● **EXERCISE DIRECTIONS**
Repeat the data exactly, every last line of it.

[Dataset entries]
####################

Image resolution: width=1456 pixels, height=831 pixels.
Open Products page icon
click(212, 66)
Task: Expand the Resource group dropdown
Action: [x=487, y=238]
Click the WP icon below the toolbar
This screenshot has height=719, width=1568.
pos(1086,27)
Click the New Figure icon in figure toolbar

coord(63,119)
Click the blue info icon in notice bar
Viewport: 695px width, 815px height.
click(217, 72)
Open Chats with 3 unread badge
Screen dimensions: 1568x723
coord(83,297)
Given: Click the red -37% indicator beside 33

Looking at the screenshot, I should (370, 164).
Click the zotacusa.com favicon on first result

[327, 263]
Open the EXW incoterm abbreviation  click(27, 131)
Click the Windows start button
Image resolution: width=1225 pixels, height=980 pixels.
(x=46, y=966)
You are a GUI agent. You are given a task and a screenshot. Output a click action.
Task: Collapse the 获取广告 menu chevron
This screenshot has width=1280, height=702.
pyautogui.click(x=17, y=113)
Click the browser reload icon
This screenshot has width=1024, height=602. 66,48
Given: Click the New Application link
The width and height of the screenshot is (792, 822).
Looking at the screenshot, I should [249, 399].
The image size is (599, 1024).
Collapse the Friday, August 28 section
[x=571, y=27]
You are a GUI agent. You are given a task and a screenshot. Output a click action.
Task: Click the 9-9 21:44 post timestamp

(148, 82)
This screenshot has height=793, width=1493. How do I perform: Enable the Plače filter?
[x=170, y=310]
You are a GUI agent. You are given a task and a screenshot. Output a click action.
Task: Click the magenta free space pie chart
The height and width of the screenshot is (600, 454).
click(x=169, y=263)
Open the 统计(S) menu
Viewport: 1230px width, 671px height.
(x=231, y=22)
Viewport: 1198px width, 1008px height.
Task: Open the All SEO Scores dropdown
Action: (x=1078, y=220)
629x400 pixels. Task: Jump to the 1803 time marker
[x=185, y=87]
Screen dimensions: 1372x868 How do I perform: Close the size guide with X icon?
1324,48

####################

● **ANSWER SPACE**
Image resolution: width=1456 pixels, height=831 pixels.
Open Products page icon
click(212, 66)
Task: Expand the Resource group dropdown
Action: [x=487, y=238]
Click the WP icon below the toolbar
This screenshot has height=719, width=1568.
pos(1086,27)
Click the New Figure icon in figure toolbar

coord(63,119)
Click the blue info icon in notice bar
Viewport: 695px width, 815px height.
click(217, 72)
Open Chats with 3 unread badge
Screen dimensions: 1568x723
coord(83,297)
Given: Click the red -37% indicator beside 33

Looking at the screenshot, I should (370, 164).
Click the zotacusa.com favicon on first result

[327, 263]
Open the EXW incoterm abbreviation  click(27, 131)
Click the Windows start button
Image resolution: width=1225 pixels, height=980 pixels.
(x=46, y=966)
You are a GUI agent. You are given a task and a screenshot. Output a click action.
Task: Collapse the 获取广告 menu chevron
This screenshot has width=1280, height=702.
pyautogui.click(x=17, y=113)
Click the browser reload icon
This screenshot has width=1024, height=602. 66,48
Given: Click the New Application link
The width and height of the screenshot is (792, 822).
Looking at the screenshot, I should [249, 399].
The image size is (599, 1024).
Collapse the Friday, August 28 section
[x=571, y=27]
You are a GUI agent. You are given a task and a screenshot. Output a click action.
Task: Click the 9-9 21:44 post timestamp

(148, 82)
This screenshot has height=793, width=1493. How do I perform: Enable the Plače filter?
[x=170, y=310]
You are a GUI agent. You are given a task and a screenshot. Output a click action.
Task: Click the magenta free space pie chart
The height and width of the screenshot is (600, 454).
click(x=169, y=263)
Open the 统计(S) menu
Viewport: 1230px width, 671px height.
(x=231, y=22)
Viewport: 1198px width, 1008px height.
Task: Open the All SEO Scores dropdown
Action: (x=1078, y=220)
629x400 pixels. Task: Jump to the 1803 time marker
[x=185, y=87]
Screen dimensions: 1372x868 How do I perform: Close the size guide with X icon?
1324,48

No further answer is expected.